Dysfunction of Rapid Neural Adaptation in Dyslexia

Adult Male 0301 basic medicine Functional Neuroimaging Brain Adaptation, Physiological Magnetic Resonance Imaging Dyslexia Young Adult 03 medical and health sciences Memory, Short-Term Phonetics Case-Control Studies Auditory Perception Speech Perception Humans Female
DOI: 10.1016/j.neuron.2016.11.020 Publication Date: 2016-12-21T17:46:15Z
ABSTRACT
Identification of specific neurophysiological dysfunctions resulting in selective reading difficulty (dyslexia) has remained elusive. In addition to impaired reading development, individuals with dyslexia frequently exhibit behavioral deficits in perceptual adaptation. Here, we assessed neurophysiological adaptation to stimulus repetition in adults and children with dyslexia for a wide variety of stimuli, spoken words, written words, visual objects, and faces.
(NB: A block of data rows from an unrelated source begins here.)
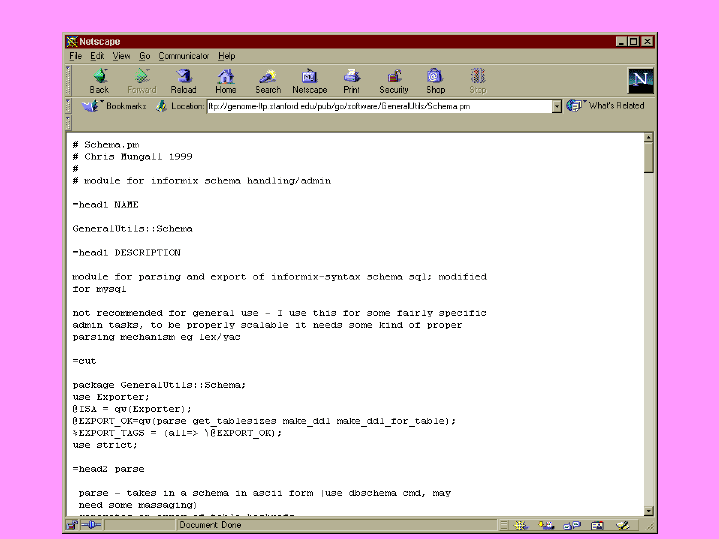Click inside the Location URL field

click(378, 106)
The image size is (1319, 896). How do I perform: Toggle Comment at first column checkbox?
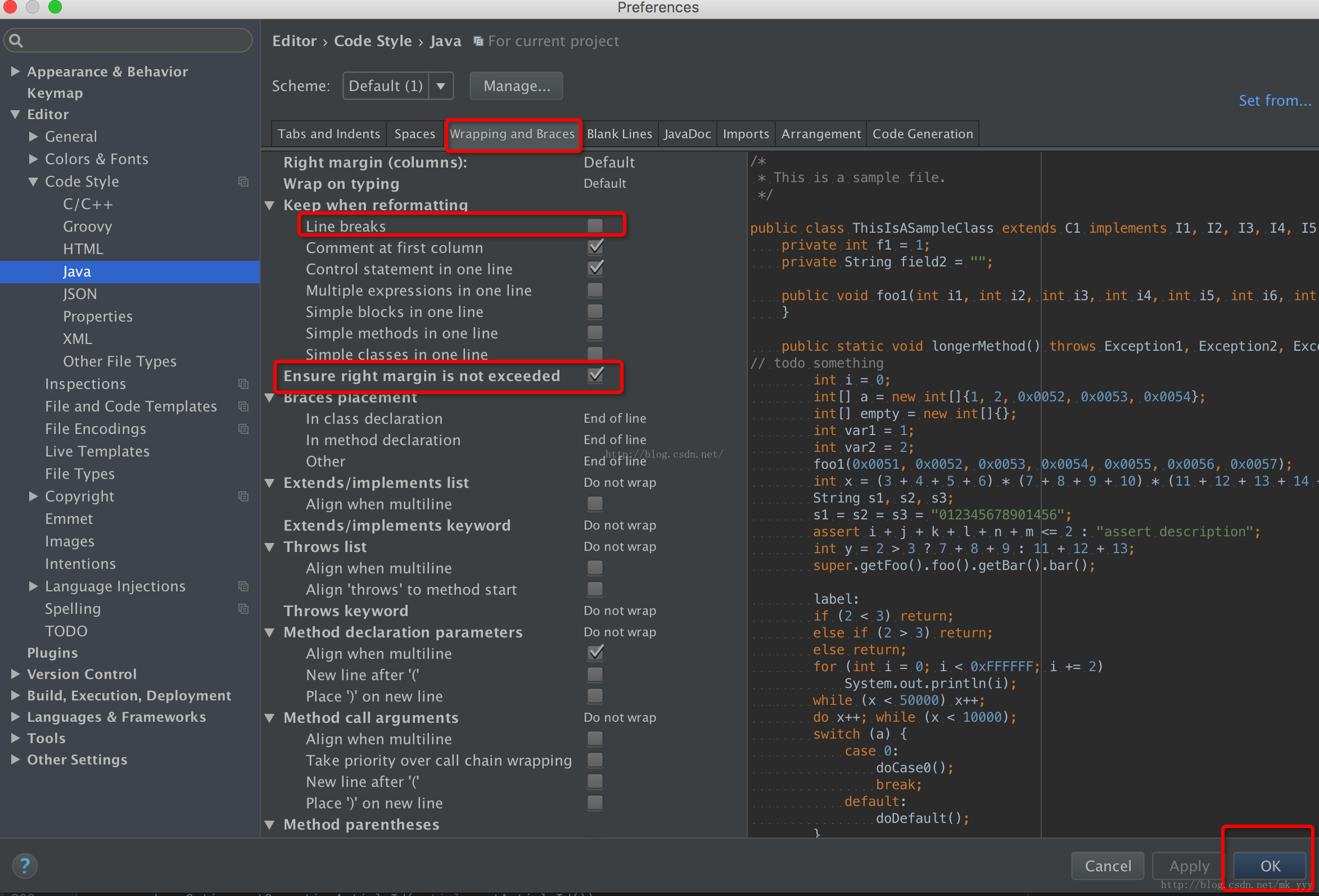595,247
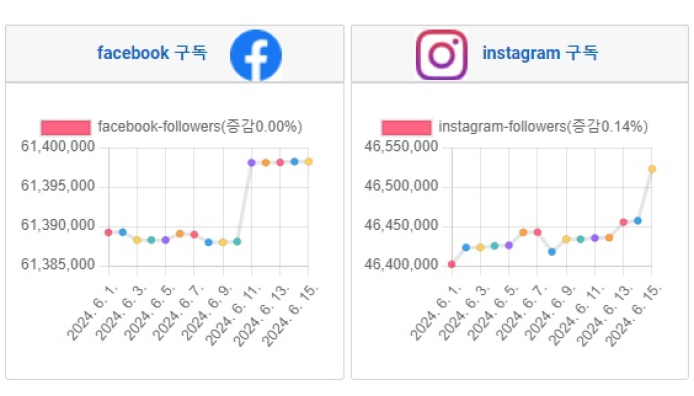Click the instagram-followers legend label
This screenshot has height=396, width=694.
(543, 127)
For every stimulus type, individuals with dyslexia exhibited significantly diminished neural adaptation compared to controls in stimulus-specific cortical areas. Better reading skills in adults and children with dyslexia were associated with greater repetition-induced neural adaptation. These results highlight a dysfunction of rapid neural adaptation as a core neurophysiological difference in dyslexia that may underlie impaired reading development. Reduced neurophysiological adaptation may relate to prior reports of reduced behavioral adaptation in dyslexia and may reveal a difference in brain functions that ultimately results in a specific reading impairment.